YOUR OBJECTIVE: Write out the data below word for word, everything from the line containing "This screenshot has height=674, width=899." down to the line containing "The width and height of the screenshot is (447, 399).", with both of those lines included. Leave the pictures out.

GIVEN RECORDS:
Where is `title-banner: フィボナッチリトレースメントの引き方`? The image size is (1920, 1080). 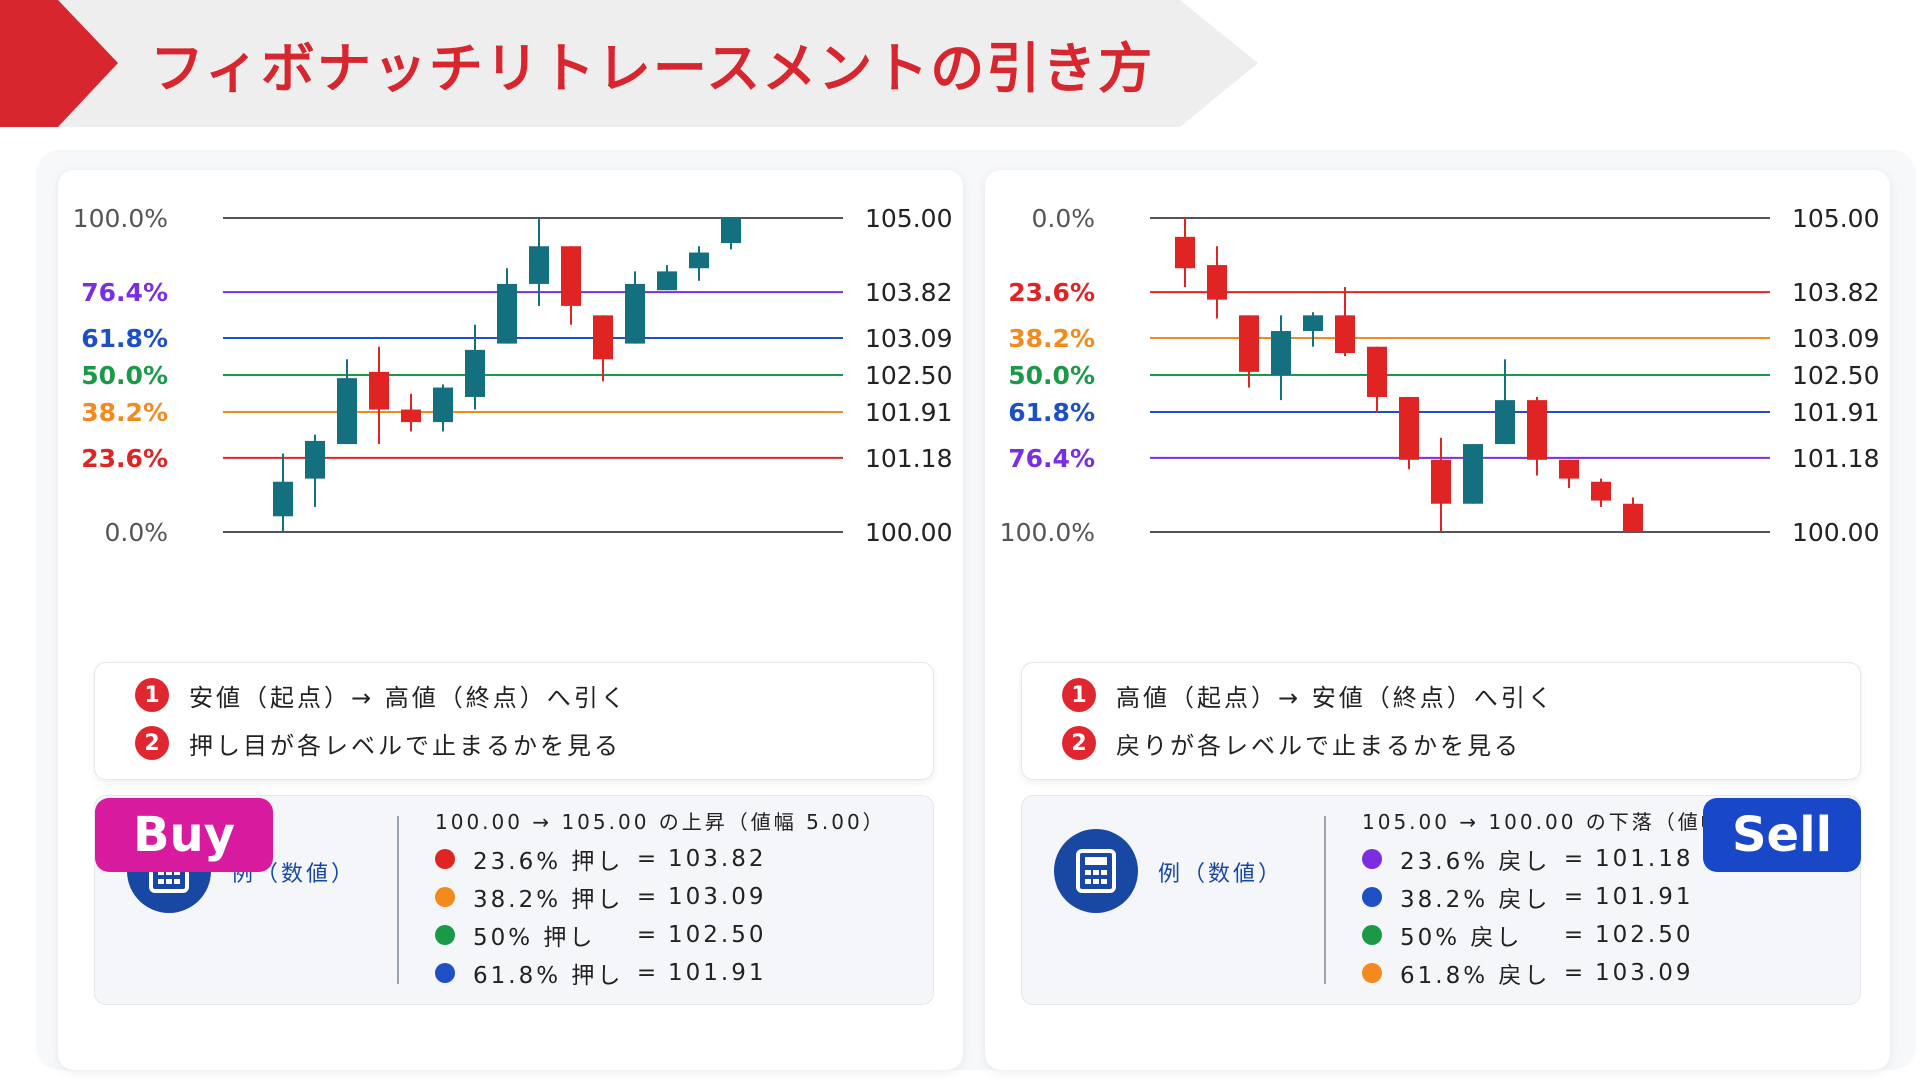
==
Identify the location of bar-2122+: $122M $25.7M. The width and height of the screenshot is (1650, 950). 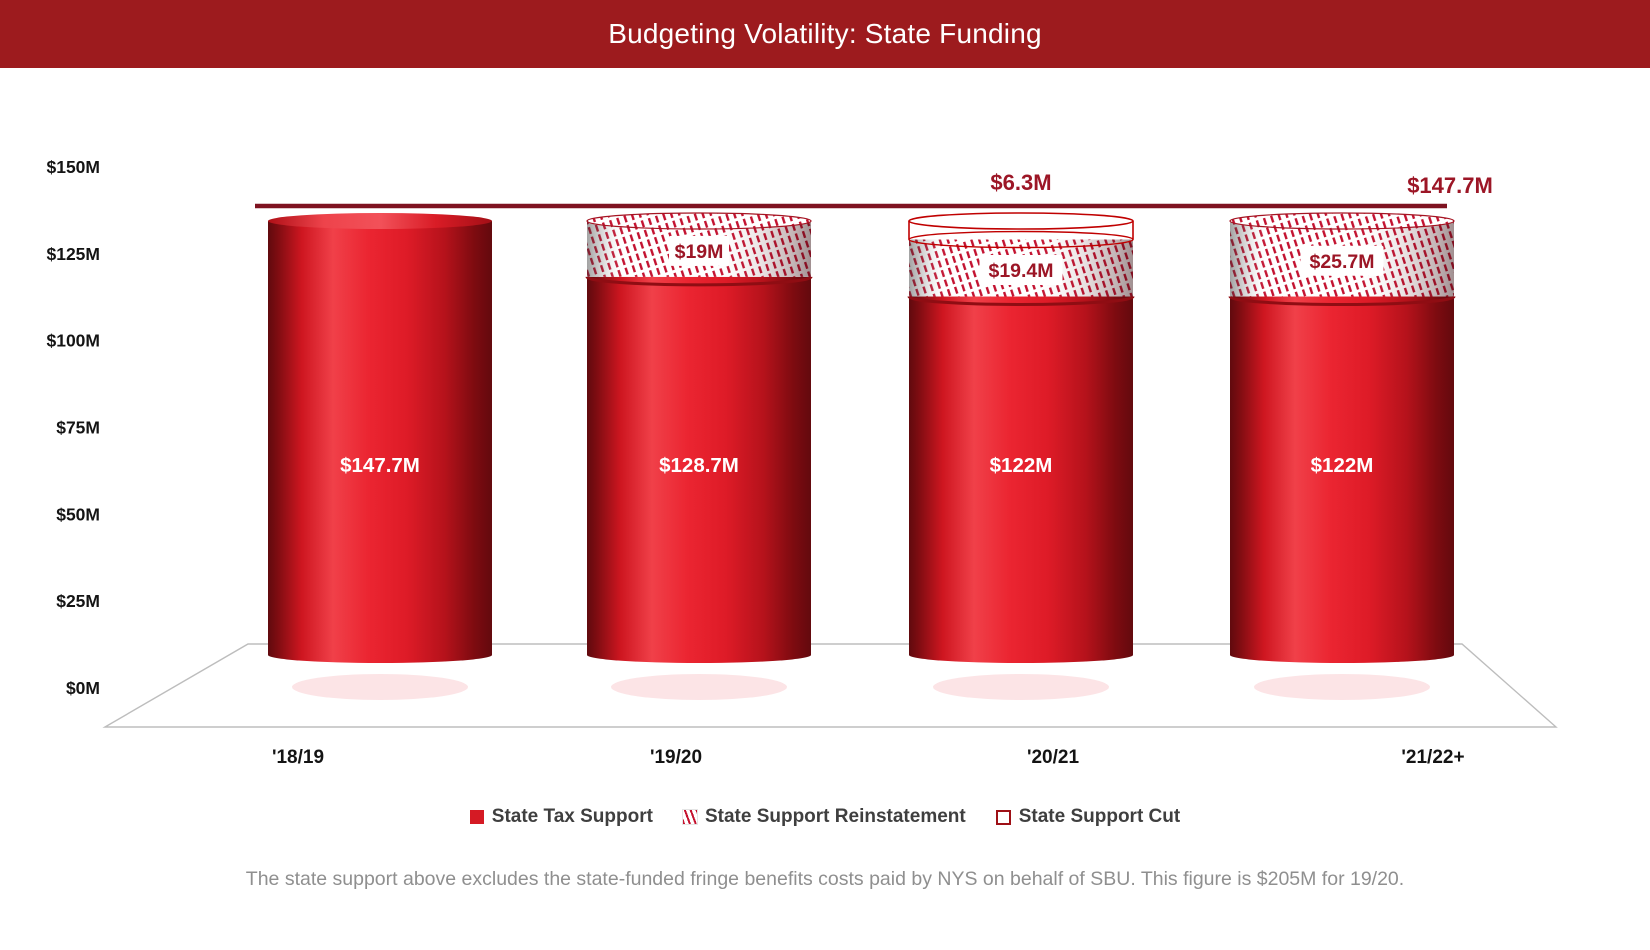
* * *
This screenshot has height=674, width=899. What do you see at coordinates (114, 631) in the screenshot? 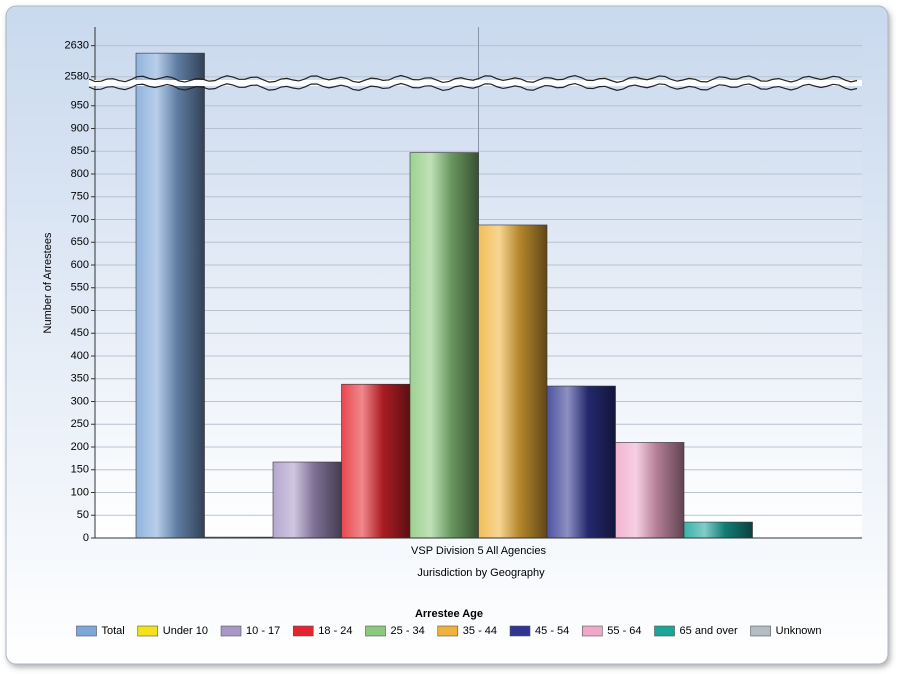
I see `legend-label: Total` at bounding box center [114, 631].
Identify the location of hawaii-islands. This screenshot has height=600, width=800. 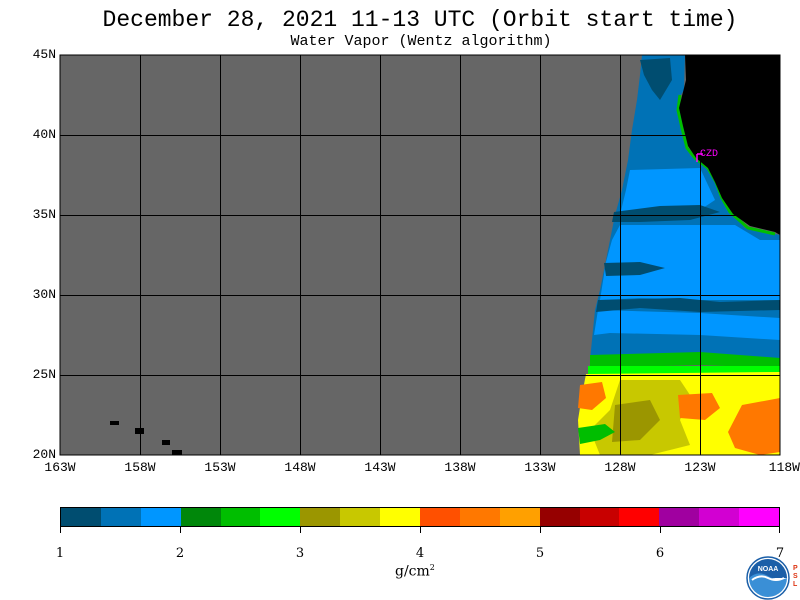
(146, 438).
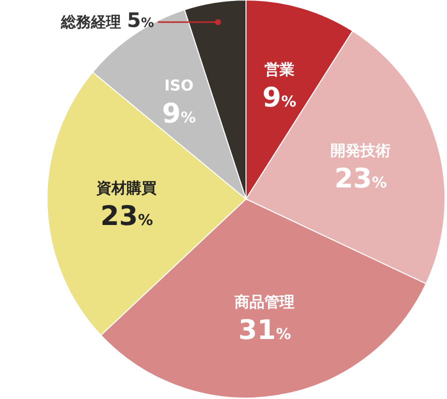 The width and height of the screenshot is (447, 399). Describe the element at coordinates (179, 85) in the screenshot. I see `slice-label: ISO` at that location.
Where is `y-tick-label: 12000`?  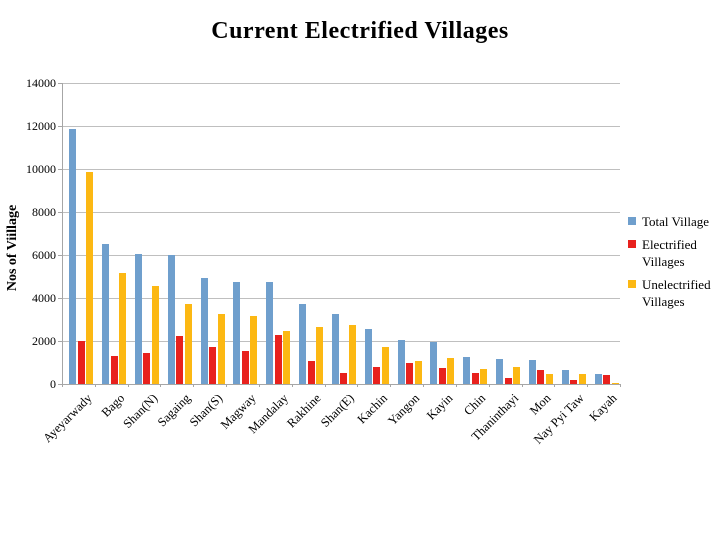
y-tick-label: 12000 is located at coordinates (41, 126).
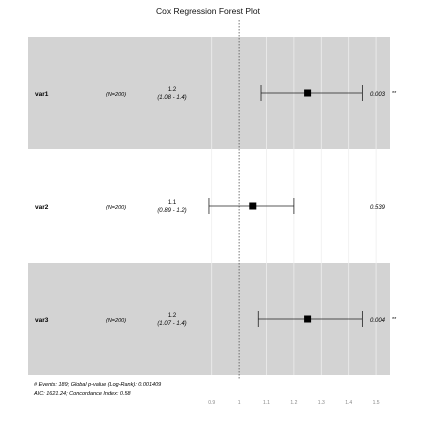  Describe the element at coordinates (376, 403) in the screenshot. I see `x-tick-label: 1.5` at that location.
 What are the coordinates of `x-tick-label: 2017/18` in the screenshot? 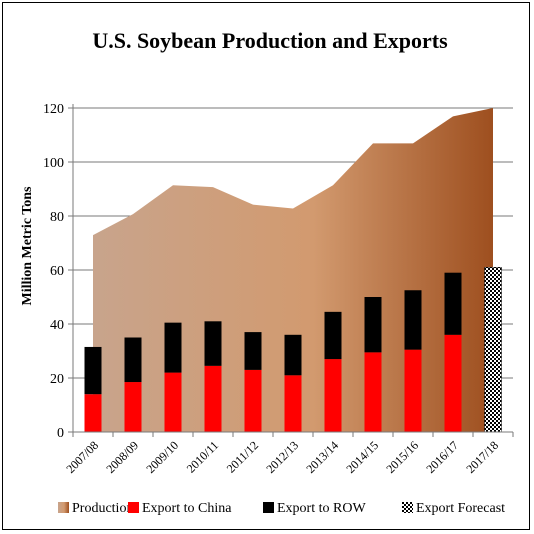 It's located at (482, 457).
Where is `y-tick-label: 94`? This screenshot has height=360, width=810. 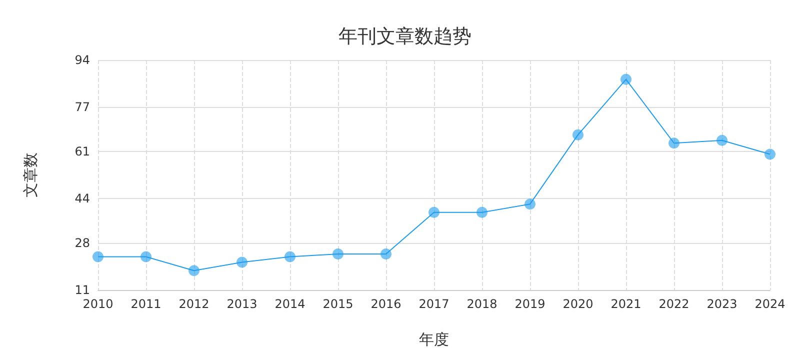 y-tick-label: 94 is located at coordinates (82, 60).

SOLUTION TO THIS PROBLEM:
This screenshot has height=674, width=899. What do you see at coordinates (114, 631) in the screenshot? 
I see `legend-label: Total` at bounding box center [114, 631].
Identify the location of hawaii-islands. This screenshot has height=600, width=800. 
(146, 438).
 The width and height of the screenshot is (447, 399). Describe the element at coordinates (179, 85) in the screenshot. I see `slice-label: ISO` at that location.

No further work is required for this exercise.